Stop #1 on the layout was an artwork station, with a supply of plan brown LCBO liquor bags and colored markers.  The kids were invited to write messages, such as “Think of Me” and “Don’t Drink and Drive,” and add pictures to illustrate their feelings.  The finished bags are given to the LCBO to use during the annual RIDE program throughout the month of December.
The racetrack format provides fun and interest while they learn.  For example, at Stop #11, Officer John Mortimer of the Nottawasaga OPP explained the meaning of impairment.  He had the kids “walk the line,” heel to toe, to demonstrate a sobriety test for a driver who is suspected of being impaired.  Then he had them don a pair of goggles which simulated what someone would see if they were under the influence of alcohol at twice the legal limit.  The wobbly, disoriented attempts to walk the same line brought great laughter from each child’s classmates, and an eye-opening lesson for the participant.

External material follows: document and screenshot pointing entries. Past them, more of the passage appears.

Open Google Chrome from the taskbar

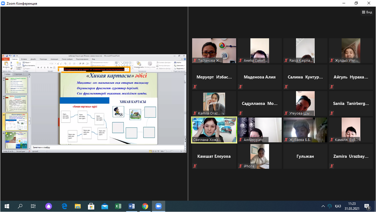[145, 206]
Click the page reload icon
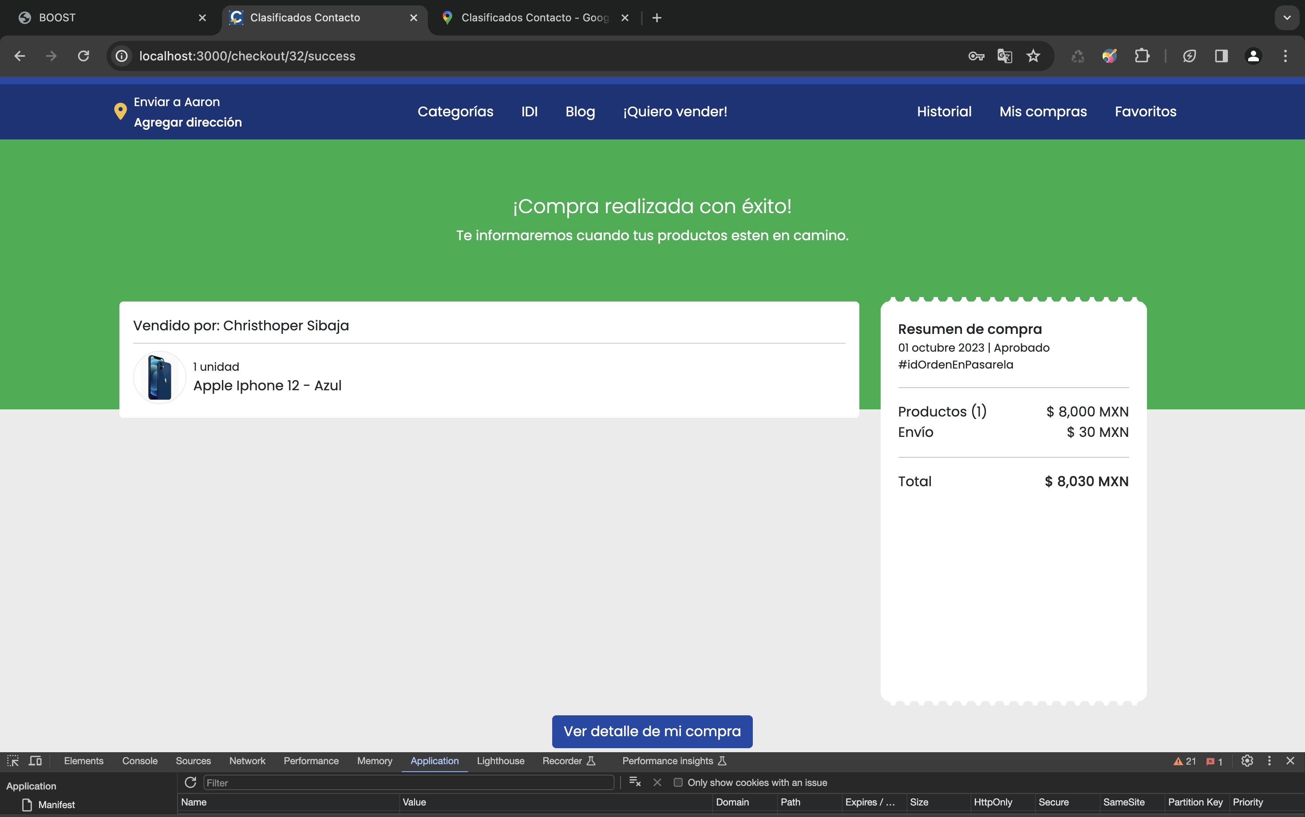 pyautogui.click(x=83, y=56)
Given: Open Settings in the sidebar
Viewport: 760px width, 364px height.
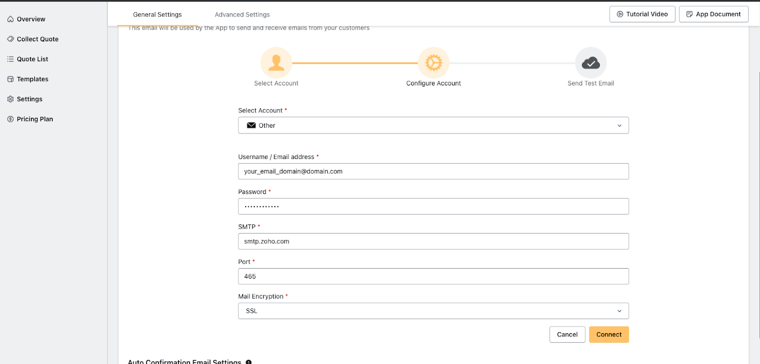Looking at the screenshot, I should (29, 99).
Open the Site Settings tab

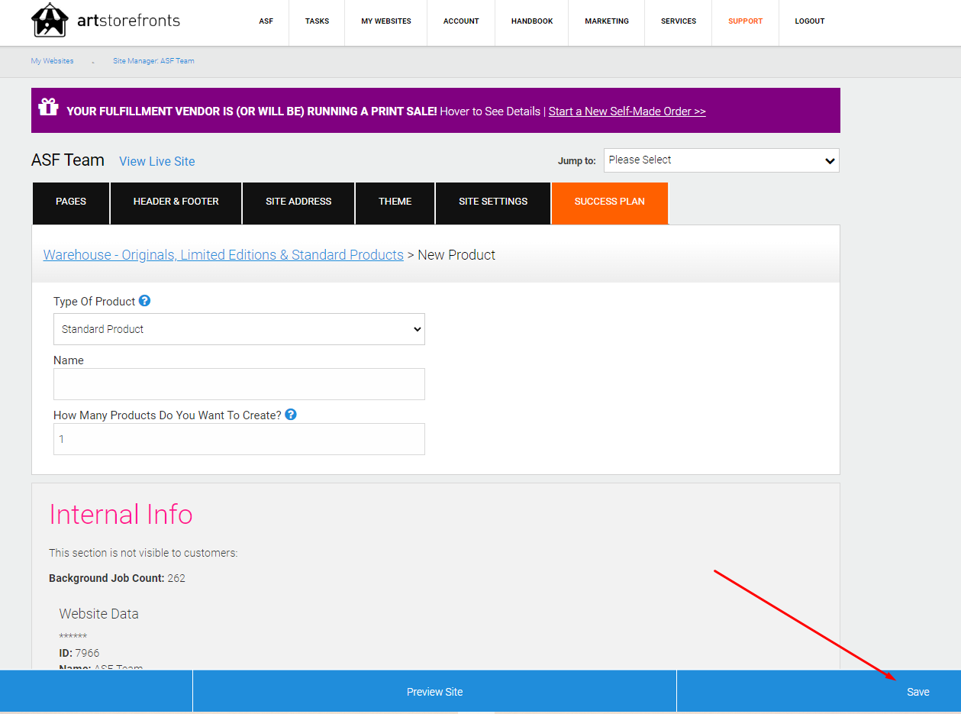(493, 203)
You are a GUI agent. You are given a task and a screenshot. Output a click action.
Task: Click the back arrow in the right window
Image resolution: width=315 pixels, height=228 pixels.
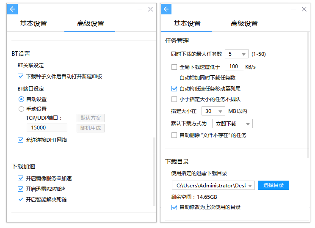point(166,9)
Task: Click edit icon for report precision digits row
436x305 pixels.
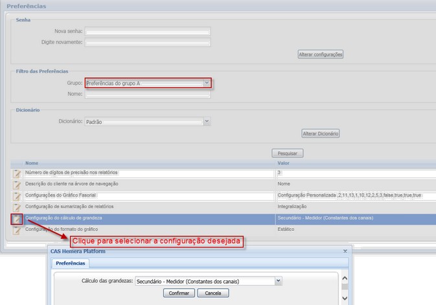Action: click(x=16, y=174)
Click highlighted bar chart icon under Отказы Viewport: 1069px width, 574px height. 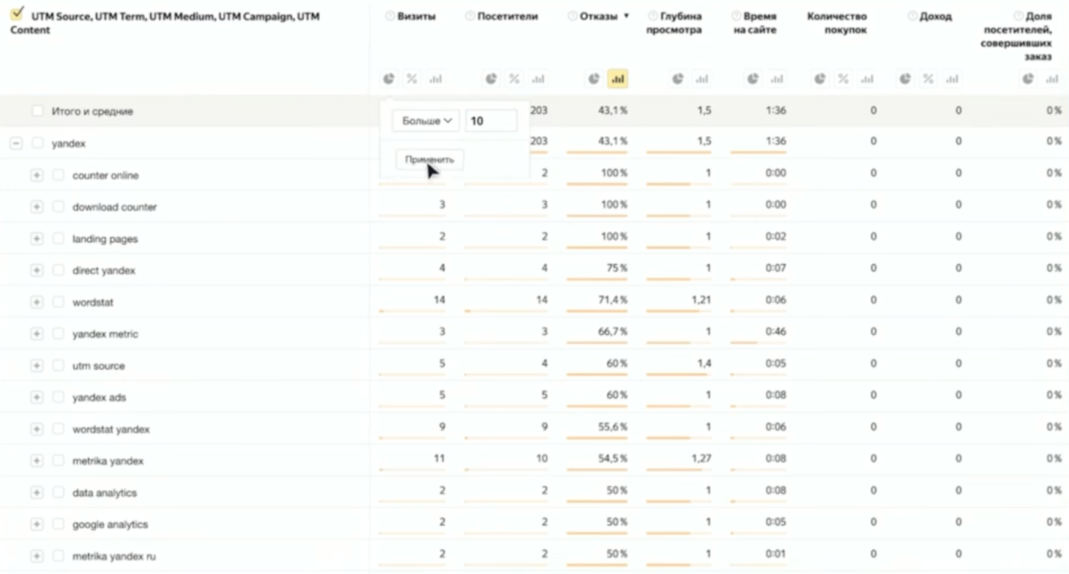[x=618, y=79]
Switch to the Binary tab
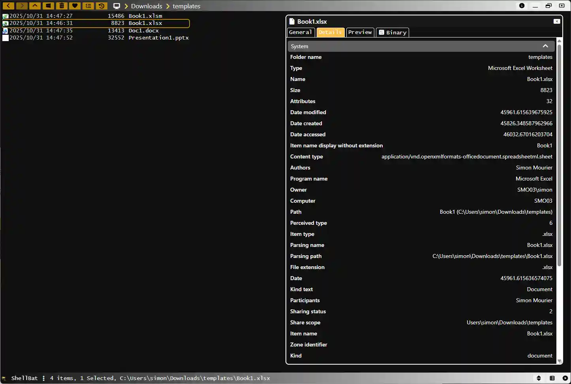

“It’s all about mindfulness,” said Officer Shawn Evans, a 31-year veteran of the OPP, who led the event.  “We want you to understand what upsets you and how to calm yourself when your emotions are worked up.  You’ll make better, more responsible decisions instead of turning to substances as a coping mechanism.”
Cathy Eisner outlined the rationale behind the program, where “R.A.C.E.” stands for Respect, Action, Courage and Excellence: “The mental health piece is vitally important.  We’re teaching them how to deal with stressors.  At this age, they’re ready to absorb lessons, like delaying the first use of legal or illegal substances as long as possible.  What they’re not ready for is experimentation with drugs.  That’s because the brain isn’t fully developed until age 25, and any kind of substance use by pre-teens or teens interferes with its growth.”
Each year, this outstanding program is organized by the tireless efforts of the Nottawasaga R.A.C.E. Committee, with volunteers from Alliston Community Policing, Simcoe Muskoka Health Unit, Nottawasaga OPP, both school boards and the County of Simcoe Paramedic Services.  The Rotary Club of Alliston, the Nottawasaga Police Services Board and Honda of Canada Mfg. are major sponsors, with assistance from Alliston McDonalds, Giant Tiger and Water Depot.  Members of the Rotary Club of Alliston and Alliston Community Policing served as volunteers each day to staff some of the pit stops.
“It’s good to see all the volunteers that come out to support us,” said Rick Milne, Mayor of New Tecumseth, who is president of the Police Services Board and drops by every year.  “Everything runs on volunteers, and the success of this event is a tribute to all their effort.”
For Officer Evans, the ideal outcome of the R.A.C.E. against Drugs is seeing young people make good, informed choices.  “Kids are subjected to all kinds of pressure in high school, like peer pressure, bullying and thoughts of suicide,” he noted.  “It takes strength, leadership and resiliency to do the right things.  In this program, we encourage them to be the best they can be every single day.”